Task: Reproduce word for word the lines of the material from the one containing "This screenshot has width=983, height=861." through the one containing "Action: pyautogui.click(x=756, y=681)", both included, and nothing more.

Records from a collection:
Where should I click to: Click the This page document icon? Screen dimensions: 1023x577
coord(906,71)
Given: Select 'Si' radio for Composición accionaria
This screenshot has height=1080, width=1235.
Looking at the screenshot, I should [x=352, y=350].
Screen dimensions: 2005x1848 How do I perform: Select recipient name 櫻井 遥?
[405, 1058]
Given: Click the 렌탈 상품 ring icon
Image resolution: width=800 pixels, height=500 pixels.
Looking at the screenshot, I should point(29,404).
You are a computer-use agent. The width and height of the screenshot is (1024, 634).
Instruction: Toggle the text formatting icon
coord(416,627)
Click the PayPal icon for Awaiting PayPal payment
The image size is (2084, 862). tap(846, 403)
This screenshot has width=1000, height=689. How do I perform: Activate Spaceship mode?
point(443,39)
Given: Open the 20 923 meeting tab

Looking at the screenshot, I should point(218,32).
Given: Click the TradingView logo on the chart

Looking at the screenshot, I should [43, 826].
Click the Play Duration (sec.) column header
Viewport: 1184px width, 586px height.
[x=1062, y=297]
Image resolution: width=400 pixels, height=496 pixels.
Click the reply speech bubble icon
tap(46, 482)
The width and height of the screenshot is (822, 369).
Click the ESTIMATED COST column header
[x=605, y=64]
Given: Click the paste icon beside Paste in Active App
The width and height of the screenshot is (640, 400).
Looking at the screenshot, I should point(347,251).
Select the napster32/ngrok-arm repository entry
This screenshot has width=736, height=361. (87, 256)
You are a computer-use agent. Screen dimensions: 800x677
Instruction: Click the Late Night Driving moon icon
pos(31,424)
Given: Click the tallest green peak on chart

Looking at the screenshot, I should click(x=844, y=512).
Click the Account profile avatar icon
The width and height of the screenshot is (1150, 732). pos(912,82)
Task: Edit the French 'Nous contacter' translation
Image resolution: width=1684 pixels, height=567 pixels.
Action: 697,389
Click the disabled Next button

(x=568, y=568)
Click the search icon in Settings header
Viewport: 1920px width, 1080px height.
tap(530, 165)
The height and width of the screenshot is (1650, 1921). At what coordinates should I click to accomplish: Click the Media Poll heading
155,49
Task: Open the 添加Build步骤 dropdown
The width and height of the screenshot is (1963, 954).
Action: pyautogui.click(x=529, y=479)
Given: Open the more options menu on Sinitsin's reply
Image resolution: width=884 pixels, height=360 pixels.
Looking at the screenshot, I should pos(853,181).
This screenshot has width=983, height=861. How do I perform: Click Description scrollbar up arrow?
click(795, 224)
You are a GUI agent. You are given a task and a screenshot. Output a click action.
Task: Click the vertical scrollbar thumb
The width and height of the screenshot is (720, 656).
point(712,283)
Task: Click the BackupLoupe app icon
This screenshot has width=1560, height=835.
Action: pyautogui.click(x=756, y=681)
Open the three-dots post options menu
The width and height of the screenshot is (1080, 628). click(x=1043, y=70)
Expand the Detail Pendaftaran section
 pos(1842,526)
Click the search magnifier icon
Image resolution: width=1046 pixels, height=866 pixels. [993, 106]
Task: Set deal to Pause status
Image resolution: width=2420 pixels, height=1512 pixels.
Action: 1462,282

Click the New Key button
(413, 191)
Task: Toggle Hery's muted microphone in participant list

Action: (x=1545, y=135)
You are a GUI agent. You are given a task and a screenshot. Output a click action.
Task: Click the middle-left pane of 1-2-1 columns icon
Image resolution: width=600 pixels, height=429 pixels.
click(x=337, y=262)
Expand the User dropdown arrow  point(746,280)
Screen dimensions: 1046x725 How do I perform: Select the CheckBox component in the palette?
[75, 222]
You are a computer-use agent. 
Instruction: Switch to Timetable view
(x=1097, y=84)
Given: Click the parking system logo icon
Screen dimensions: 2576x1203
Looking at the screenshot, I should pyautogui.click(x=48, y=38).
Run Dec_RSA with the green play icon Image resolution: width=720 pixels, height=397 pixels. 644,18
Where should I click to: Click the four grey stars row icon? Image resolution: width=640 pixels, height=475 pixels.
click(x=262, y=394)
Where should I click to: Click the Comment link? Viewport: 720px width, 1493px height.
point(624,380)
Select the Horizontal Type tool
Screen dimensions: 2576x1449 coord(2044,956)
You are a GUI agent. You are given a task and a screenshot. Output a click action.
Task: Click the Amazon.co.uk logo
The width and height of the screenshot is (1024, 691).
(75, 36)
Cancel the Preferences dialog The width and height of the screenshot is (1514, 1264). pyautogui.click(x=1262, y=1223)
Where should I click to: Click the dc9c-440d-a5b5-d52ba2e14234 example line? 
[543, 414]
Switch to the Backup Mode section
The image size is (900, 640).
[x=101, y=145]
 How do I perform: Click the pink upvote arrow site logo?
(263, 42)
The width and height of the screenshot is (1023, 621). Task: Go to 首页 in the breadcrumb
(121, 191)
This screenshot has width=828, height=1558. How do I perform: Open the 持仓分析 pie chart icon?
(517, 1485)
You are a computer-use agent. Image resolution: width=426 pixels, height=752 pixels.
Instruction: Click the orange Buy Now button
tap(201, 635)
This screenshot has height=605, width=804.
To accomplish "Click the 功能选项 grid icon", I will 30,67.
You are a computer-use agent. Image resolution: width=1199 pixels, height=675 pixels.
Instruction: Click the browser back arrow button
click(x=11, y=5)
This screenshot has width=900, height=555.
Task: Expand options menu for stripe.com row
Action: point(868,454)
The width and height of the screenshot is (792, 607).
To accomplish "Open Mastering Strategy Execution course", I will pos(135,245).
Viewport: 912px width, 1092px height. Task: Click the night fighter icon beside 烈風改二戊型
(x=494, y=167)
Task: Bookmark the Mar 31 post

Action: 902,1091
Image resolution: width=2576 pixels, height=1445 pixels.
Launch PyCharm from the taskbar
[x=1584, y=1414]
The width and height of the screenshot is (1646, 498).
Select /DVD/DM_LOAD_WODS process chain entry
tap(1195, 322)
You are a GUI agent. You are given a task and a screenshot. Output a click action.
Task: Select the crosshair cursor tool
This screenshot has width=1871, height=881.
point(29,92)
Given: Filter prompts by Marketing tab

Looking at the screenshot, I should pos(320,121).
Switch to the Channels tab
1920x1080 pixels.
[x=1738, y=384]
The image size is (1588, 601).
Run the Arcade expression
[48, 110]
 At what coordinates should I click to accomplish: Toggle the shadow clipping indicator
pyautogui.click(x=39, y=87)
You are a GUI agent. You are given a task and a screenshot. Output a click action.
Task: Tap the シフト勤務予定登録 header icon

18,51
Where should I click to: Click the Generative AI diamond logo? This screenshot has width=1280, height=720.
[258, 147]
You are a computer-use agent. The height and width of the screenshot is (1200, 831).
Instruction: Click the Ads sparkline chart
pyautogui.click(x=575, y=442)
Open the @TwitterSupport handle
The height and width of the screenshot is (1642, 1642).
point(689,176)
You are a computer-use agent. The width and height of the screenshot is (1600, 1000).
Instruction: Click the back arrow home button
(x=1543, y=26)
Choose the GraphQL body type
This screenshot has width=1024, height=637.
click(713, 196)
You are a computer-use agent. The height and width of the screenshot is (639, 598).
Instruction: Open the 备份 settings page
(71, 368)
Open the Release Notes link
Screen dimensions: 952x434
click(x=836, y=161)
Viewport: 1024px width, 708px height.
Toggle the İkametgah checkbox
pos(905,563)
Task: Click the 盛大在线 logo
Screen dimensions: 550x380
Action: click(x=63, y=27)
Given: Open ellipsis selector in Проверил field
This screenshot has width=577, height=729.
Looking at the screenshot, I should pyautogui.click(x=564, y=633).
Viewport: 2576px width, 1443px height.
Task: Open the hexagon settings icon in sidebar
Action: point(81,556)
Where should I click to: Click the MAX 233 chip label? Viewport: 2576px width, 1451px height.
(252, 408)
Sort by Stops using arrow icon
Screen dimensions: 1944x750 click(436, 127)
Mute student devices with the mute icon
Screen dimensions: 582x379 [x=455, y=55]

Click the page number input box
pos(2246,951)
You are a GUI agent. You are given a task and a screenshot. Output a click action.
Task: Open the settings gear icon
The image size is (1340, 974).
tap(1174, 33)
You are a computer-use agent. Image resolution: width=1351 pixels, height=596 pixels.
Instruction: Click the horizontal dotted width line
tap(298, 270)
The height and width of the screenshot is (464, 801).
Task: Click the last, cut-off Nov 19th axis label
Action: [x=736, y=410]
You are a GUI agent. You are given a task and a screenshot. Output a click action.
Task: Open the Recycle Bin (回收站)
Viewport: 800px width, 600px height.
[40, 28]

Reply:
This screenshot has width=983, height=861. How do I perform: Click Description scrollbar up arrow?
click(795, 224)
You are a GUI agent. You are given a task and a screenshot. Output a click action.
Task: Click the vertical scrollbar thumb
The width and height of the screenshot is (720, 656).
point(712,283)
Task: Click the BackupLoupe app icon
This screenshot has width=1560, height=835.
Action: pyautogui.click(x=756, y=681)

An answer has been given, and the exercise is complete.